- Exercise instructions
- A) Could you copy the passage of the regularized classifier walkthrough between "Examine the quality" and "plot more closely.", inclusive?
- B) Can you carry on the regularized classifier walkthrough from the point where it stops?

Examine the quality of the regularized classifiers.

Plot the number of predictors against the error.

plot(err,numpred,'k.')
xlabel('Error rate')
ylabel('Number of predictors')

Figure contains an axes object. The axes object with xlabel Error rate, ylabel Number of predictors contains 25 objects of type line. One or more of the lines displays its values using only markers

Examine the lower-left part of the plot more closely.

axis([0 .1 0 1000])

Figure contains an axes object. The axes object with xlabel Error rate, ylabel Number of predictors contains 25 objects of type line. One or more of the lines displays its values using only markers

There is a clear tradeoff between lower number of predictors and lower error.

Choose an optimal tradeoff between model size and accuracy.

Multiple pairs of Gamma and Delta values produce about the same minimal error. Display the indices of these pairs and their values.

First, find the minimal error value.

minerr = min(min(err))
minerr = 0.0139

Find the subscripts of err producing minimal error.

[p,q] = find(err < minerr + 1e-4);

Convert from subscripts to linear indices.

idx = sub2ind(size(delta),p,q);

Display the Gamma and Delta values.

[gamma(p) delta(idx)]
ans = 4×2

    0.7202    0.1145
    0.7602    0.1131
    0.8001    0.1128
    0.8001    0.1410

These points have as few as 29% of the total predictors with nonzero coefficients in the model.

numpred(idx)/ceil(numPred/3)*100
ans = 4×1

   39.8051
   38.9805
   36.8066
   28.7856

To further lower the number of predictors, you must accept larger error rates. For example, to choose the Gamma and Delta that give the lowest error rate with 200 or fewer predictors.

low200 = min(min(err(numpred <= 200)));
lownum = min(min(numpred(err == low200)));
[low200 lownum]
ans = 1×2

    0.0185  173.0000

You need 173 predictors to achieve an error rate of 0.0185, and this is the lowest error rate among those that have 200 predictors or fewer.

Display the Gamma and Delta that achieve this error/number of predictors.

[r,s] = find((err == low200) & (numpred == lownum));
[gamma(r); delta(r,s)]
ans = 2×1

    0.6403
    0.2399

Set the regularization parameters.

- Source excerpt
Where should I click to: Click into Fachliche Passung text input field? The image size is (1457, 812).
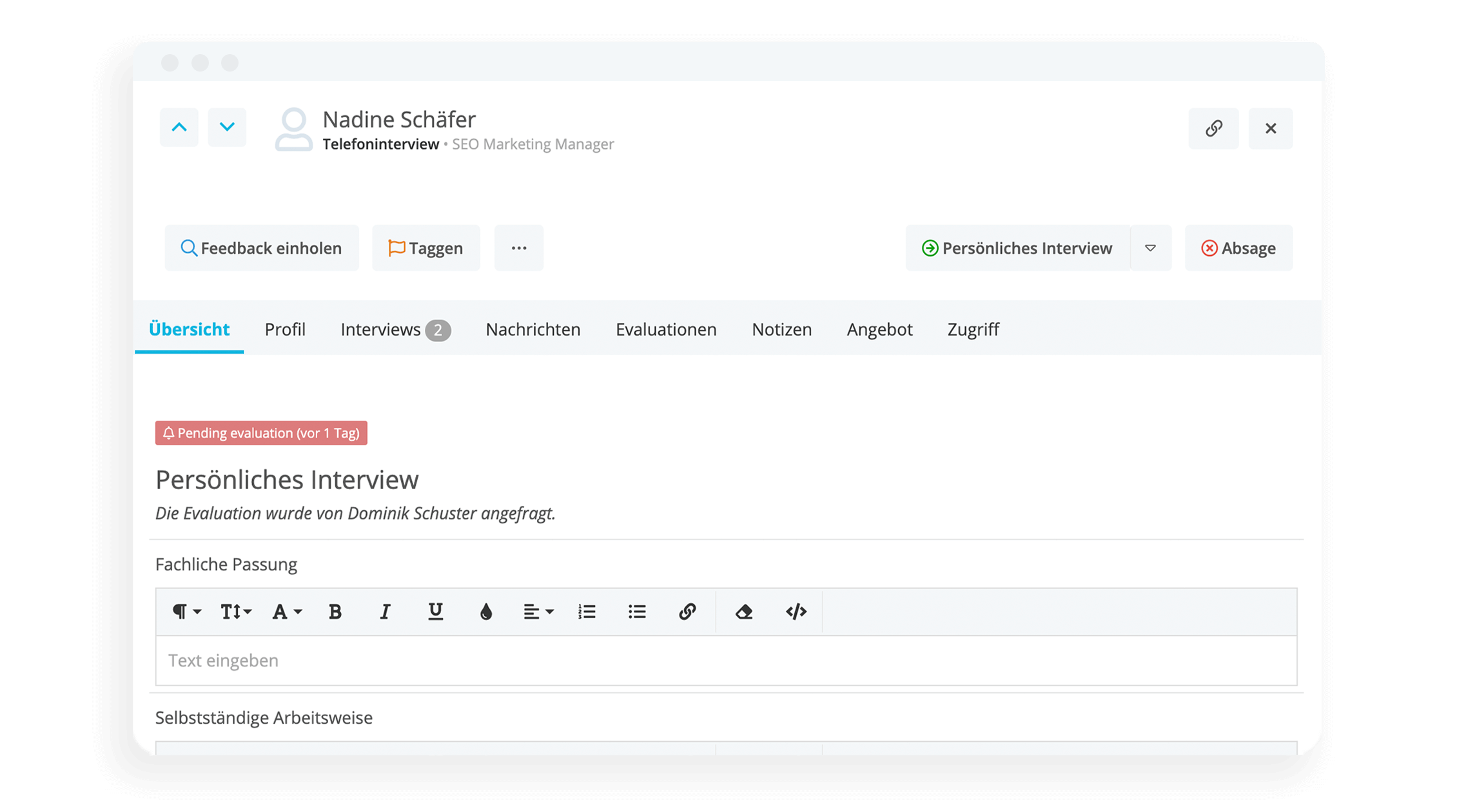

- Exercise responses
- A)
Examine the quality of the regularized classifiers.

Plot the number of predictors against the error.

plot(err,numpred,'k.')
xlabel('Error rate')
ylabel('Number of predictors')

Figure contains an axes object. The axes object with xlabel Error rate, ylabel Number of predictors contains 25 objects of type line. One or more of the lines displays its values using only markers

Examine the lower-left part of the plot more closely.

- B)
To set the classifier with these values of Gamma and Delta, use dot notation.

Mdl.Gamma = gamma(r);
Mdl.Delta = delta(r,s);

Heatmap plot

To compare the cvshrink calculation to that in Guo, Hastie, and Tibshirani [1], plot heatmaps of error and number of predictors against Gamma and the index of the Delta parameter. (The Delta parameter range depends on the value of the Gamma parameter. So to get a rectangular plot, use the Delta index, not the parameter itself.)

% Create the Delta index matrix
indx = repmat(1:size(delta,2),size(delta,1),1);

figure
subplot(1,2,1)
imagesc(err)
colorbar
colormap('jet')
title('Classification error')
xlabel('Delta index')
ylabel('Gamma index')

subplot(1,2,2)
imagesc(numpred)
colorbar
title('Number of predictors in the model')
xlabel('Delta index')
ylabel('Gamma index')

Figure contains 2 axes objects. Axes object 1 with title Classification error, xlabel Delta index, ylabel Gamma index contains an object of type image. Axes object 2 with title Number of predictors in the model, xlabel Delta index, ylabel Gamma index contains an object of type image.

You see the best classification error when Delta is small, but fewest predictors when Delta is large.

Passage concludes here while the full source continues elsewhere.